* _WHAT THE TASK ASKS_
The material below holds pictures, which are to be left out; copy exactly the lines from the one with "Viewport: 397px width, 476px height." through the one with "Task: Open row actions for Cash Clearing 101".

* _DATA EXCERPTS_
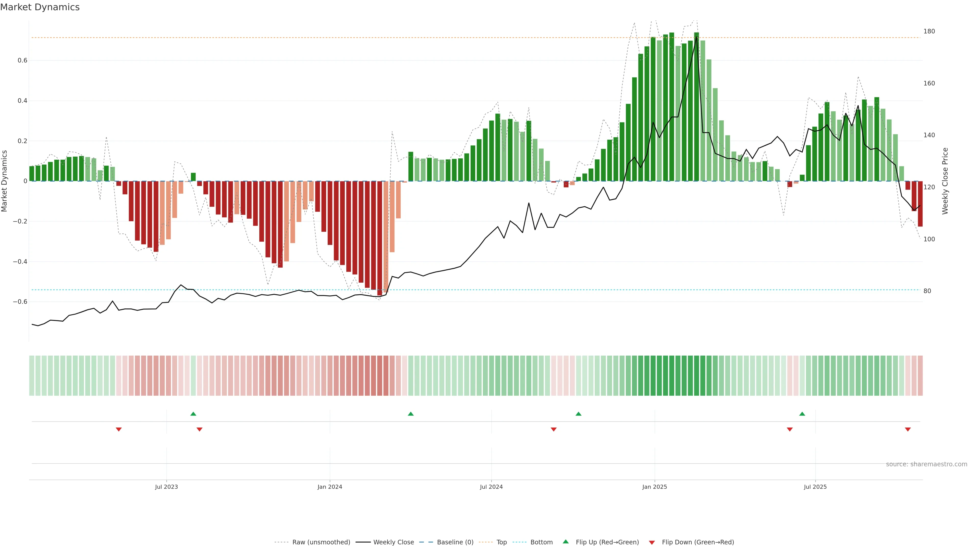This screenshot has width=980, height=551.
Task: Click the Market Dynamics chart title
Action: (40, 7)
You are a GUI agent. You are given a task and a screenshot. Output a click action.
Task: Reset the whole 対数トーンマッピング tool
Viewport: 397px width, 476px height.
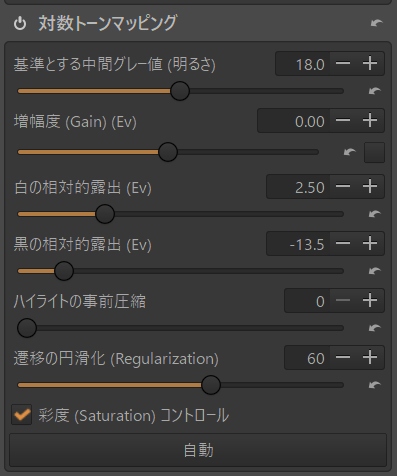tap(377, 23)
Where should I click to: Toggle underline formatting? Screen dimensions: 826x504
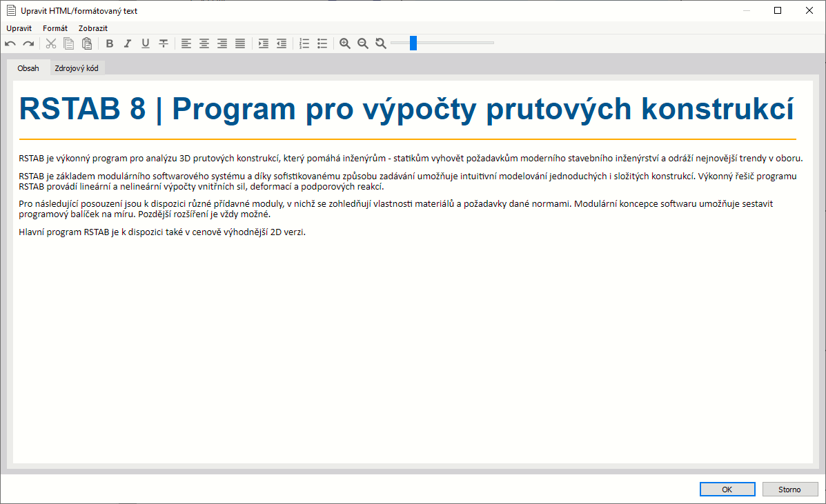pos(145,43)
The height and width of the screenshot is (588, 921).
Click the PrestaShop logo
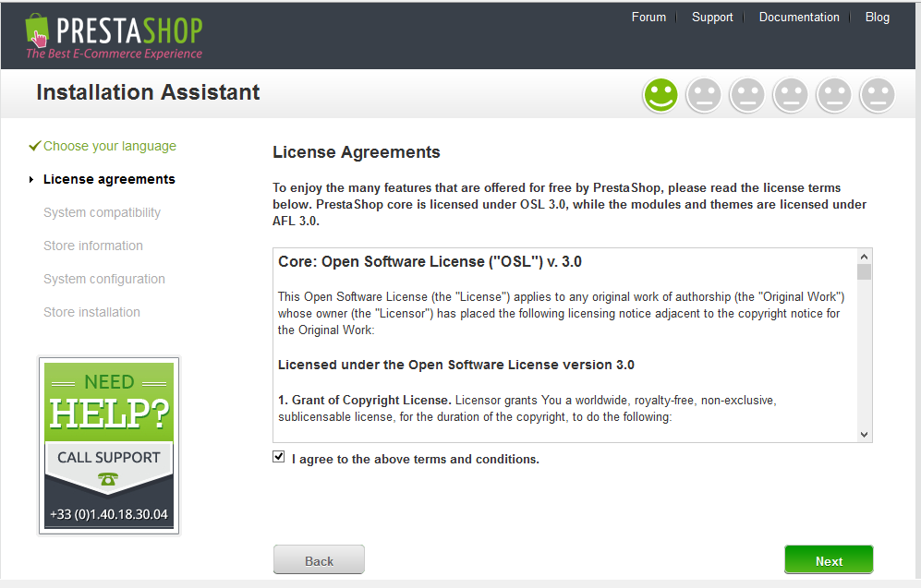tap(114, 36)
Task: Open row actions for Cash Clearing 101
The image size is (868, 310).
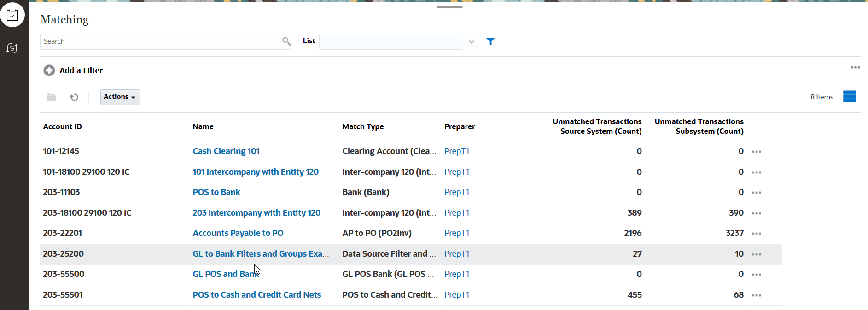Action: click(757, 152)
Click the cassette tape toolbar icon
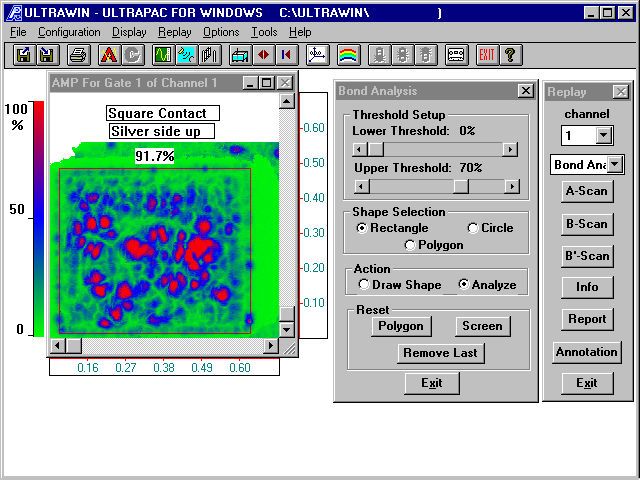The image size is (640, 480). click(455, 54)
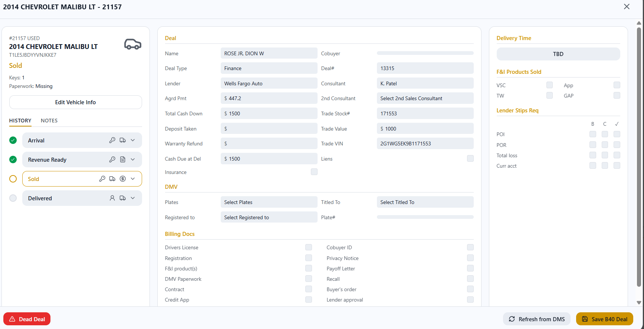Click the truck icon in Arrival row

pyautogui.click(x=122, y=140)
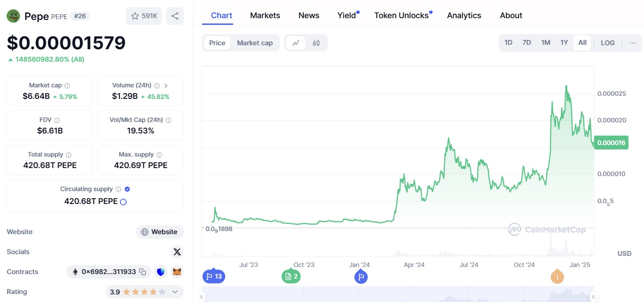Click the Trust Wallet shield icon
Viewport: 644px width, 302px height.
click(160, 271)
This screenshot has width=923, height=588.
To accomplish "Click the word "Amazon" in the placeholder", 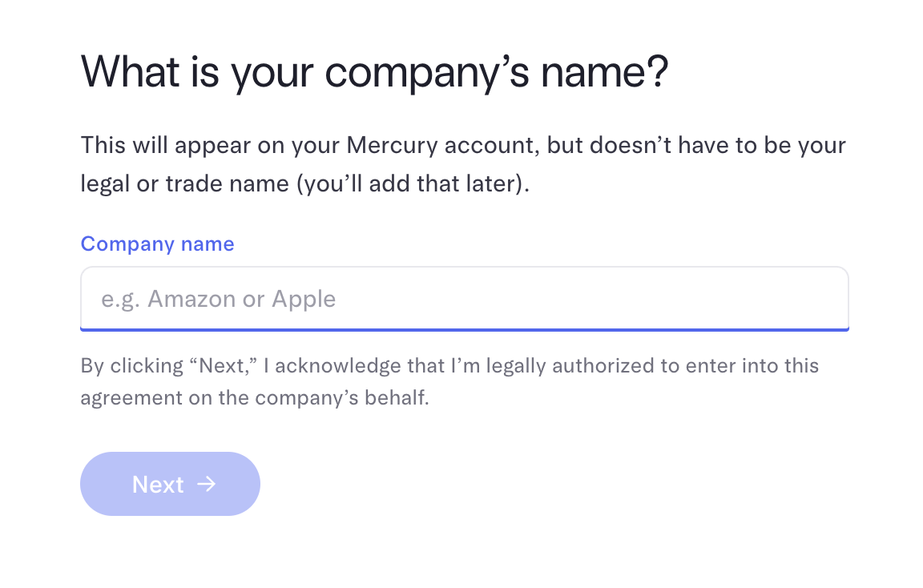I will (x=191, y=299).
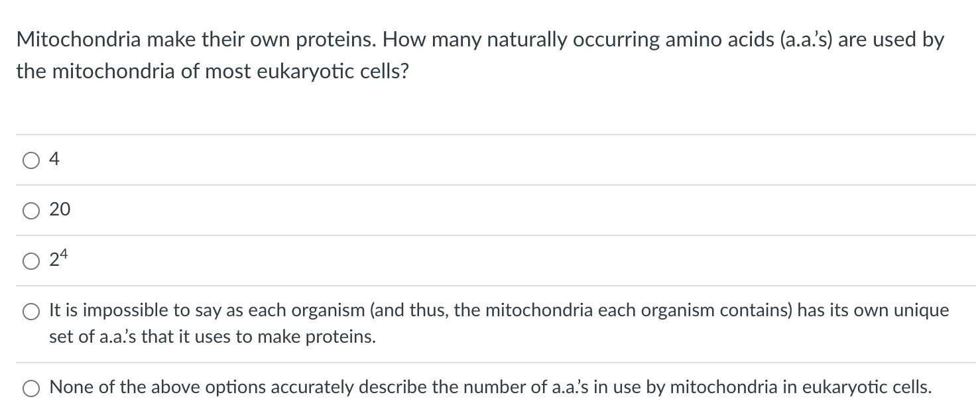The width and height of the screenshot is (980, 419).
Task: Select the 'None of the above' answer option
Action: click(31, 387)
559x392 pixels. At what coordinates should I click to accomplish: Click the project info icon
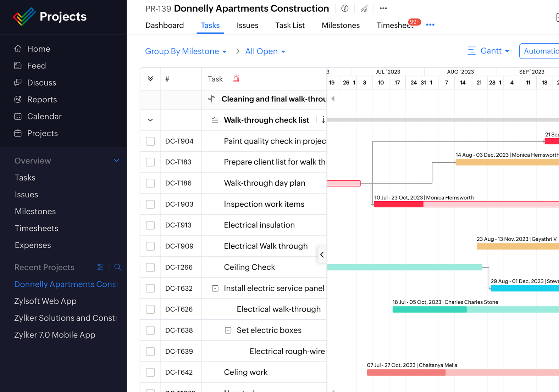click(344, 9)
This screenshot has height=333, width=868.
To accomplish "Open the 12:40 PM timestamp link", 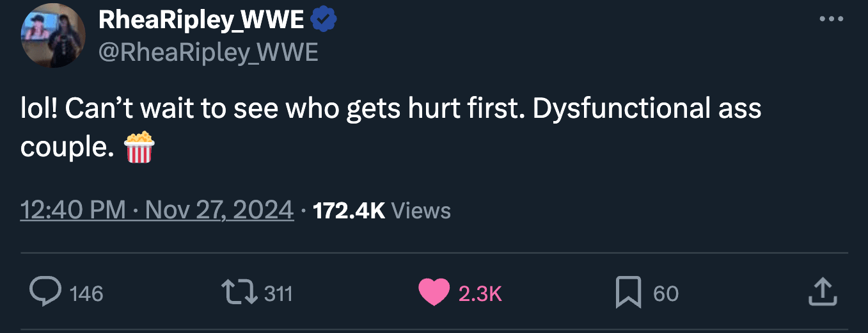I will [73, 210].
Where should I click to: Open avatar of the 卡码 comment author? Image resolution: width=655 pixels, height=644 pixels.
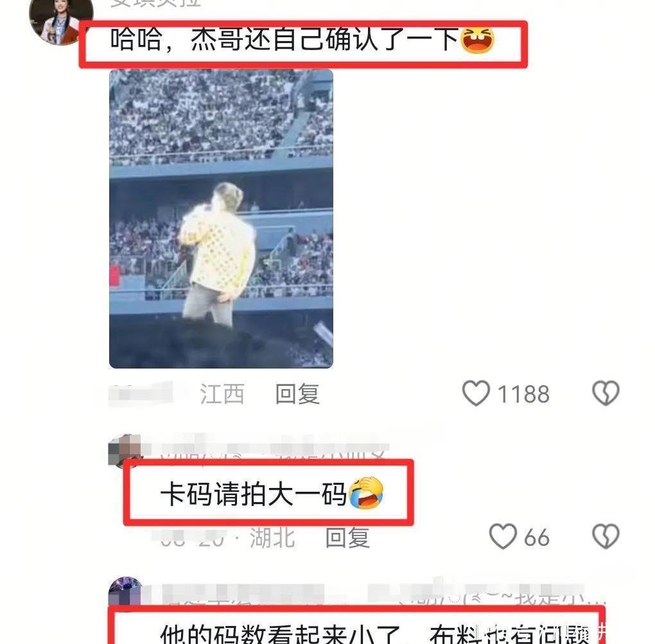click(x=125, y=450)
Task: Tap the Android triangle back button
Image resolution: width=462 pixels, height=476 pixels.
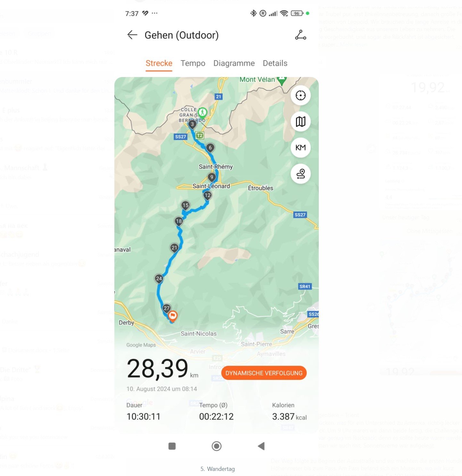Action: [261, 446]
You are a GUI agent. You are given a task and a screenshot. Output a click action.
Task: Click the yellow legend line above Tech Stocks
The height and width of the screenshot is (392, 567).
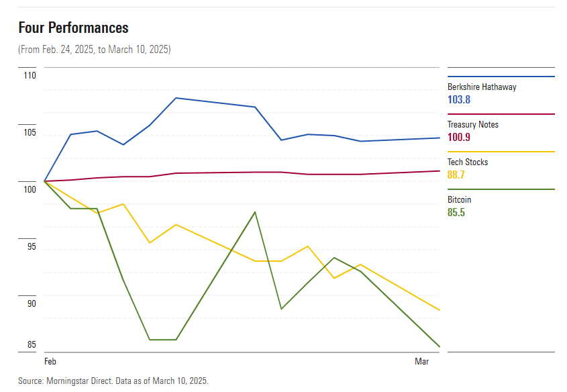501,152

* _THE ANSWER_
Viewport: 397px width, 476px height.
tap(377, 23)
Where should I click to: Toggle underline formatting? Screen dimensions: 826x504
pos(145,43)
The height and width of the screenshot is (588, 921).
Click the PrestaShop logo
tap(114, 36)
Task: Open row actions for Cash Clearing 101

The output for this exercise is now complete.